• 提示文
---+---

下條 現場に入る前にどういう感じだろうって想像はあまりしていませんでした。早く撮る人だよとか、監督はあまりお話しされないよとか、何となくチラチラとは聞いていましたが、あまり先入観を持つと、監督とお話する時も何がいいのかなとか、色々考えるものが余計になっちゃったりするので、ストレートにそのまま感じたことをやろうと心がけました。でも、予想していた以上に現場は早かったですね。「えー、もう本番なの!?」ってぐらい。リハーサルはあるけれども、ほとんどないに等しい状況でした。メイキング(DVD特典収録)に少し映っていますが、役者のみなさん「え、こんなに何も話さないの?」と若干戸惑っていたと思います。それも北野監督とスタッフの信頼関係あってのなせるワザだと思います。

──キャラクター的にこうしてほしい、ああしてほしいみたいな監督からの指示も特になかったのでしょうか。

下條 北野監督は本作でセリフやコントのようなリズム──藤(竜也)さんはセッションとおっしゃっていましたが──そういう感じを大事にしてらしたので、監督は何十年も経験のある役者のみなさんを信頼し、キャスティングした段階でこの人はこういう人だとわかってらしたと思うので、こうしてくれああしてくれというのはそんなにはなくて、そのままやって下さいというのが多かったような気がします。でもぼくは時々ダメ出しいただきましたけどね、助監督の方から「それはやめといてください」と(笑)。

---+---

• 設問
1. 撮影現場をめぐる談話のうち、「下條 現場に入る前にどういう」から始まり「めといてください」と(笑)。」で終わる部分を、一字も変えずに書き出してください。
2. 撮影現場をめぐる談話を、最後の文の後から引き継いで書き続けてください。
この後に続く資料は、上の談話とは関係のない別の資料です。

---+---

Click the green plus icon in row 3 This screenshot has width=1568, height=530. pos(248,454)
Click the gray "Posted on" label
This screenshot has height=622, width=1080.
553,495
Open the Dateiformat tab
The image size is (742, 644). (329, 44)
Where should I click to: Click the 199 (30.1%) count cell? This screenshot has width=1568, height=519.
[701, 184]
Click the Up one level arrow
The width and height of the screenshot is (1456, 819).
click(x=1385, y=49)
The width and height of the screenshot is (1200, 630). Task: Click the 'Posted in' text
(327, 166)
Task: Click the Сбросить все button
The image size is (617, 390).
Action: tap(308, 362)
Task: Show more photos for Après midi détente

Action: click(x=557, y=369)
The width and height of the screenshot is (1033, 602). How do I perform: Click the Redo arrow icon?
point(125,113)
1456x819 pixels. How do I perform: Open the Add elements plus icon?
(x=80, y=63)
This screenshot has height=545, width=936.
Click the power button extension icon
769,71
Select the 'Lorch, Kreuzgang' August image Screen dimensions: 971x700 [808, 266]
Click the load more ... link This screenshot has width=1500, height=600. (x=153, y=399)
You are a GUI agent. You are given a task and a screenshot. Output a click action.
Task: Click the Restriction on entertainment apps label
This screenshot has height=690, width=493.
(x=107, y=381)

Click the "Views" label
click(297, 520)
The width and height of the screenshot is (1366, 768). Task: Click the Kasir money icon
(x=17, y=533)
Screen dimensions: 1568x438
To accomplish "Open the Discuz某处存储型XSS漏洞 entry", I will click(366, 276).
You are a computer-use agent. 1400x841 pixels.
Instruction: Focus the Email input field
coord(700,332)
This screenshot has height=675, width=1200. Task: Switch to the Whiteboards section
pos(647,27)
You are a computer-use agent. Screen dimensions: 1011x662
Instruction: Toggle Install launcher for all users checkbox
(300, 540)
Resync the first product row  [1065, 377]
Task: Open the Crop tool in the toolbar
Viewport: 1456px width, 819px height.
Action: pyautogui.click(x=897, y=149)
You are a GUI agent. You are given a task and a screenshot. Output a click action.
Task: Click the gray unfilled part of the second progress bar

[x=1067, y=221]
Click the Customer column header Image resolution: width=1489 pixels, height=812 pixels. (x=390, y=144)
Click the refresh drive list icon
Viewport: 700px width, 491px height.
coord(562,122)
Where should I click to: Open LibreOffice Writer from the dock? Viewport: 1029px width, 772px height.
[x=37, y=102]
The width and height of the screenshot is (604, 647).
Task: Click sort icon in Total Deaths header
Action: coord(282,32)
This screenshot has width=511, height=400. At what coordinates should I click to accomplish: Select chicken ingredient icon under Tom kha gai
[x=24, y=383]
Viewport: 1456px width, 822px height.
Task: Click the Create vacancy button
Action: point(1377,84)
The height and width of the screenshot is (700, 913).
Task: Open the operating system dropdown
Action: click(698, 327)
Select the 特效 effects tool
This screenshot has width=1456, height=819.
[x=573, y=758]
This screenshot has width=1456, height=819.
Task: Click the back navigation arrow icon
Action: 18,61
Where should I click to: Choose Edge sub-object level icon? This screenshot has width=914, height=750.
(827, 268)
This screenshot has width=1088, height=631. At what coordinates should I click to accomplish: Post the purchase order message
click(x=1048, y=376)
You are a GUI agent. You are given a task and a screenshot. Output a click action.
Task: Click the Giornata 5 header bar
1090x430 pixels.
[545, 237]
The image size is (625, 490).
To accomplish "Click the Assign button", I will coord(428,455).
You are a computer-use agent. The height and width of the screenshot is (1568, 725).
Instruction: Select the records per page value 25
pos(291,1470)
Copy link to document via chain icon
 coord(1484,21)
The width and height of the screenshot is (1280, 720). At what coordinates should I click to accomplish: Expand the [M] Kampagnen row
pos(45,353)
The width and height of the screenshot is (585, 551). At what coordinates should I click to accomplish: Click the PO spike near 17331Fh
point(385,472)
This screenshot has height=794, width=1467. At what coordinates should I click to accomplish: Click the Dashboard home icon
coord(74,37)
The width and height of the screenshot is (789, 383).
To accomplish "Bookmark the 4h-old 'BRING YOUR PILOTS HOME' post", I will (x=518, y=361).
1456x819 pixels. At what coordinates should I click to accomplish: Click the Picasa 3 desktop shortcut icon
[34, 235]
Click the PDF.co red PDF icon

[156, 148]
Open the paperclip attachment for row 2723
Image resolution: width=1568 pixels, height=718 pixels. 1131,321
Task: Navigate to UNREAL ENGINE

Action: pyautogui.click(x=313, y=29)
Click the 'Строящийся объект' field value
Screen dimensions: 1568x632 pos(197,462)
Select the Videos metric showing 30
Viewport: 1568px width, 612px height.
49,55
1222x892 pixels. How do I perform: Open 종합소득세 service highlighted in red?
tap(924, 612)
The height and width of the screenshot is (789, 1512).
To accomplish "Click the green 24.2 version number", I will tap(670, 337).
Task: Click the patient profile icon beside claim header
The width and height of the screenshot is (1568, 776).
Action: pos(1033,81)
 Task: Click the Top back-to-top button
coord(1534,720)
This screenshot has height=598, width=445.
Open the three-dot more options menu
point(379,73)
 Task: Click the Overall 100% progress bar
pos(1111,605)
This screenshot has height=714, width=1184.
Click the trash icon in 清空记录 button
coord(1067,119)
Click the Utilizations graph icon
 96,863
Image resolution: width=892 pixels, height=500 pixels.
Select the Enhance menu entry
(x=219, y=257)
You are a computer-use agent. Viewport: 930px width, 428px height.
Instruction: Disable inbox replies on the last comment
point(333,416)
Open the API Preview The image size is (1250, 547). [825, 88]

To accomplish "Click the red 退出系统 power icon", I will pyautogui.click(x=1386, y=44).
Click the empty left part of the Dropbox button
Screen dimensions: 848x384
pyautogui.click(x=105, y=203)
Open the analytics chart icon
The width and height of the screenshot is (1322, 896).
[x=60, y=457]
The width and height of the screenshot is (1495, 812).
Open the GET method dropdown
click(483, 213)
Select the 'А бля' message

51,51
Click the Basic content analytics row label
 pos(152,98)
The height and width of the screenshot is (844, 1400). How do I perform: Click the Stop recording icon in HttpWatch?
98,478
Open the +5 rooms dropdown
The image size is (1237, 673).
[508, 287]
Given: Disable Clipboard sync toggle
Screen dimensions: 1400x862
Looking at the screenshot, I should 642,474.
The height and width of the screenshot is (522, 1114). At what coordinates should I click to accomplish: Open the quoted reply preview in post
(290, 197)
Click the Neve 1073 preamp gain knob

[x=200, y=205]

---+---

• 解答
1.
下條 現場に入る前にどういう感じだろうって想像はあまりしていませんでした。早く撮る人だよとか、監督はあまりお話しされないよとか、何となくチラチラとは聞いていましたが、あまり先入観を持つと、監督とお話する時も何がいいのかなとか、色々考えるものが余計になっちゃったりするので、ストレートにそのまま感じたことをやろうと心がけました。でも、予想していた以上に現場は早かったですね。「えー、もう本番なの!?」ってぐらい。リハーサルはあるけれども、ほとんどないに等しい状況でした。メイキング(DVD特典収録)に少し映っていますが、役者のみなさん「え、こんなに何も話さないの?」と若干戸惑っていたと思います。それも北野監督とスタッフの信頼関係あってのなせるワザだと思います。

──キャラクター的にこうしてほしい、ああしてほしいみたいな監督からの指示も特になかったのでしょうか。

下條 北野監督は本作でセリフやコントのようなリズム──藤(竜也)さんはセッションとおっしゃっていましたが──そういう感じを大事にしてらしたので、監督は何十年も経験のある役者のみなさんを信頼し、キャスティングした段階でこの人はこういう人だとわかってらしたと思うので、こうしてくれああしてくれというのはそんなにはなくて、そのままやって下さいというのが多かったような気がします。でもぼくは時々ダメ出しいただきましたけどね、助監督の方から「それはやめといてください」と(笑)。

2.
──今回、監督はセリフを大事にされていたということでしたが、他の共演者同士でこうやっていこうなどのやりとりはあったのでしょうか。

下條 ぼくのところはそんなになかったです。たぶん全体的に話し合うヒマがなかったですね。監督がいらっしゃって撮り方を決めるとすぐに撮影が始まるので、こうやろうとか提案する時間すらない感じで、撮影は非常に早かったですよ。こうだのああだの、君はこういう役だからもうちょっとこうやった方がいいと言うのではなく、本当にその場のセッション、その場で感じたことをバンバン撮っていく。ある意味ではドキュメンタリーと言えるかもしれないですし、その瞬間に出るものを映したいというようなニュアンスを感じました。たぶん監督は、やり方としてそういうものを大事にしてらっしゃるのだと思いました。

──現場はどのような雰囲気だったのでしょうか。

下條 皆さん緊張の中でも、男同士和気藹々という感じでした。ぼくがイジられてるのをみんなが笑って楽しくやっていました。特に中尾彬さんは劇団の先輩ということもあり、中尾さんがぼくをイジって、ぼくはイジられてみたいな感じでお世話になりました(笑)。

──DVDで観ていただく際に、ここのシーンに注目してほしいなどありますか。

下條 もちろんこの映画がどんな風に作られているのか知らなかった、見えなかったシーンでいっぱいです。殴られてばかりの役柄なので、見てほしくないところの方が多いかな(笑)お願いだから止めないで見てね(笑)女々しいものですから、自分で見ると「あー、ヤダな」っていうのがほとんどですから。ぼくじゃないところではかっこいいところや素敵なところはたくさんありますけど。

──ナレーターを務められた、特装限定版の特典DISCに収録されるメイキング映像「北野流 ジジイ映画の作り方」についてもお聞かせください。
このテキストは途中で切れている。